Consignes écrites
a - Les affirmations suivantes concordent-elles avec le texte fourni ? Pour chacune, répondez par oui ou non et citez mot pour mot les mots du texte qui tranchent.
(i) À Leicester, les dirigeants ont fini par appuyer sur le bouton.
(ii) La longue période à huis clos a rendu plus difficile de se faire entendre des jeunes.
(iii) Les joueurs préférés sont ceux qui ont le plus d'expérience.
b - Pouvez-vous recopier fidèlement, dans le texte fourni, le passage qui va de « Bien sûr que » jusqu'à « part certaines garanties. » ?

Texte fourni
____
Bien sûr que là où j'ai entraîné, mes dirigeants ont déjà dû se demander à certains moments s'ils devaient appuyer sur le bouton ou pas. Mais je m'en fous ! Dans ma tête, je suis libre. S'ils ne l'ont jamais fait (excepté à Leicester), c'est que la force qui m'animait, mon assurance, leur donnaient quelque part certaines garanties.
J'ai la prétention de vouloir que mon équipe impose son jeu contre n'importe quel adversaire, tout en adoptant ses réponses, sur le moment, aux problèmes qui lui sont posés. Et, en cela la longue période à huis clos nous a été profitable, paradoxalement, car je pouvais davantage me faire entendre des jeunes, les aider... Là, c'est devenu plus compliqué. Toujours est-il que je reste focus sur mes joueurs. Tout changer avant un match en particulier, ce n'est pas moi. Je ne suis pas un entraîneur de coup. Je suis dans le moyen terme, animé par la volonté de développer mon équipe, encore et encore. Moi je préfère des joueurs qui ont moins d'expérience mais qui correspondent techniquement à ce que je recherche, c'est à dire repartir correctement de derrière, et dotés d'un vrai potentiel. Entre un vieux briscard expérimenté mais limité, et un jeune qui va progresser et qui représente l'avenir du club, sportivement et financièrement, mon choix est tout fait. C'est ce que j'ai entrepris à Lille, à Nice, et que j'essaye de faire aujourd'hui à Saint-Étienne.
____
Données affichées

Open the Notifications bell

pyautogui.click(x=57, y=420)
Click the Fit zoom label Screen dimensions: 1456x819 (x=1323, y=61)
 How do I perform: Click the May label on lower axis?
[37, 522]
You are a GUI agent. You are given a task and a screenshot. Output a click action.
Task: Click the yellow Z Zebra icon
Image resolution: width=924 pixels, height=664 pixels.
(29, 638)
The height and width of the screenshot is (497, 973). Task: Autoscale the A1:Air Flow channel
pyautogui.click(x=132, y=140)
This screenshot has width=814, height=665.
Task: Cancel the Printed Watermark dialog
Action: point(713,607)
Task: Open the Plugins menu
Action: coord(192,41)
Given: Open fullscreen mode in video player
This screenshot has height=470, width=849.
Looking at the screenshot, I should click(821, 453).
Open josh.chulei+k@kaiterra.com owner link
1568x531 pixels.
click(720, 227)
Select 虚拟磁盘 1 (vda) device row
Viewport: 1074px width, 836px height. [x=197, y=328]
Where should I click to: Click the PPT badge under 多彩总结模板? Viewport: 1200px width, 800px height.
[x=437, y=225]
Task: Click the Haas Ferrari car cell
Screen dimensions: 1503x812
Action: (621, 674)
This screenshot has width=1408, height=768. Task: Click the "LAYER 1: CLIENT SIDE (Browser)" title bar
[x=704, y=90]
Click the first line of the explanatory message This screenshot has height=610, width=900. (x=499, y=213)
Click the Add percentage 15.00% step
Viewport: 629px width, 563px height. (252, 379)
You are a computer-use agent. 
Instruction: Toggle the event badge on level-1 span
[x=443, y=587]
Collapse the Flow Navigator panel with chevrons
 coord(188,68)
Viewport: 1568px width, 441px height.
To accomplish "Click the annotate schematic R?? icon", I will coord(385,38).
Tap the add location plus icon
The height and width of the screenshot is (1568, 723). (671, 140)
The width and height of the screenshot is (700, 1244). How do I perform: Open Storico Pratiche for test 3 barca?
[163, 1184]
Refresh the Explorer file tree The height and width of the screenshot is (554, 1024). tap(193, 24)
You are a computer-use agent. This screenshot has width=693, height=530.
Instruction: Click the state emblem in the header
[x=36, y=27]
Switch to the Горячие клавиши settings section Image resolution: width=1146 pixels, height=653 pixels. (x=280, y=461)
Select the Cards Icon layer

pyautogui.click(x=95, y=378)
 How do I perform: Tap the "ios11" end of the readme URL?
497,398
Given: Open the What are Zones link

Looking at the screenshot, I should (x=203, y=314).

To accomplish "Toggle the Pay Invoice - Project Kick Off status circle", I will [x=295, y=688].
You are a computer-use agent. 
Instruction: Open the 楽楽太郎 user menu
____
Réponses par consigne
a -
(i) Oui : « S'ils ne l'ont jamais fait (excepté à Leicester) »
(ii) Non : « la longue période à huis clos nous a été profitable, paradoxalement, car je pouvais davantage me faire entendre des jeunes »
(iii) Non : « Moi je préfère des joueurs qui ont moins d'expérience »

b -
Bien sûr que là où j'ai entraîné, mes dirigeants ont déjà dû se demander à certains moments s'ils devaient appuyer sur le bouton ou pas. Mais je m'en fous ! Dans ma tête, je suis libre. S'ils ne l'ont jamais fait (excepté à Leicester), c'est que la force qui m'animait, mon assurance, leur donnaient quelque part certaines garanties.